There are thousands more Trojans out there, many of them specifically targeting online banking customers.

"There is definitely more risk than there was one or two years ago," said Avivah Litan, a Gartner analyst.

She said her clients have told her they've noticed the assaults have doubled in the past six months: "The attacks are so vociferous and manipulative that even the big banks can't stop them."

What are the banks doing?
That's not to say banks are not trying. For a small fee, Bank of America -- the largest online banker in the United States -- recently introduced the SafePass card, a wallet-sized card embedded with a button that, when pressed, sends the customer a six-digit security code via text message. The customer can then enter the code along with his/her user name and password to access an online account. For business accounts or wealthier clients, some banks also offer SecurID, a token-like device that generates a new six-digit code every minute that users need to log in to their accounts.

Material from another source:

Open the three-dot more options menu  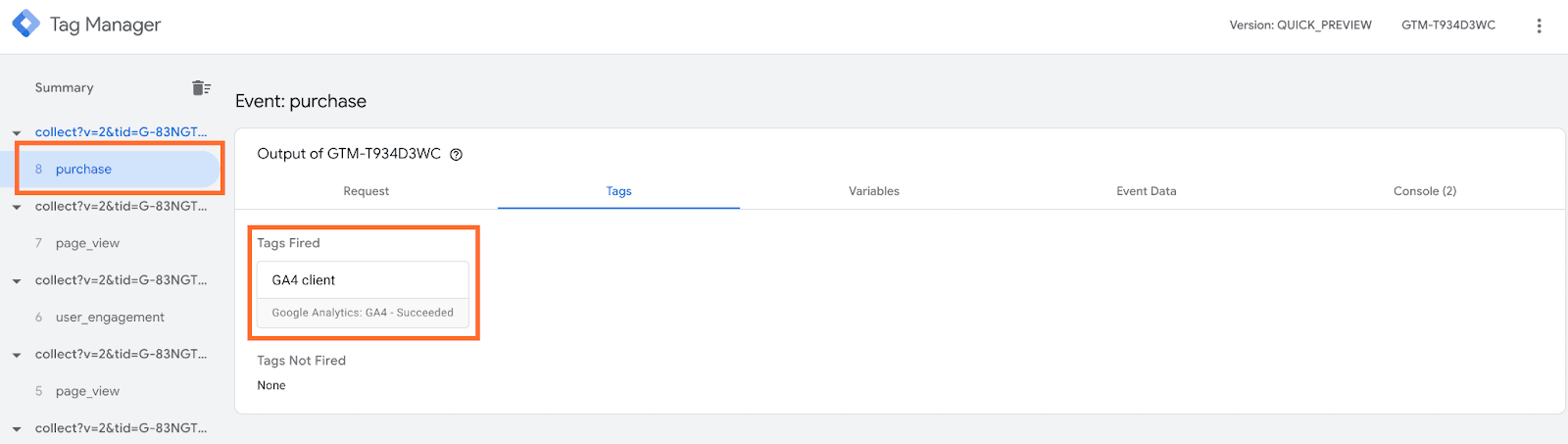(x=1539, y=25)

Bank of America, along with other financial institutions, also has started an alert system advising customers by e-mail or text every time a transaction occurs. "Protecting the safety and security of our customers' information is our top priority," Bank of America spokeswoman Britney Sheehan said.

But not all banks offer the same level of security. "If you are going to do the bulk of your transactions online, you should really shop around to find a bank that has the best security measures," said Anthony Reyes, the CEO of New York's ARC Enterprises, which investigates computer intrusions. "But you have to also make sure you are doing everything right on your side."

Protect yourself
So should you be avoiding online banking altogether? Not so fast: There are risks associated with traditional banking as well.

More than three-quarters of banking fraud stems from offline factors, such as cheque fraud, mail theft or a lost wallet, according to the 2007 Online Banking Security Report, released by Javelin Strategy & Research, a California firm.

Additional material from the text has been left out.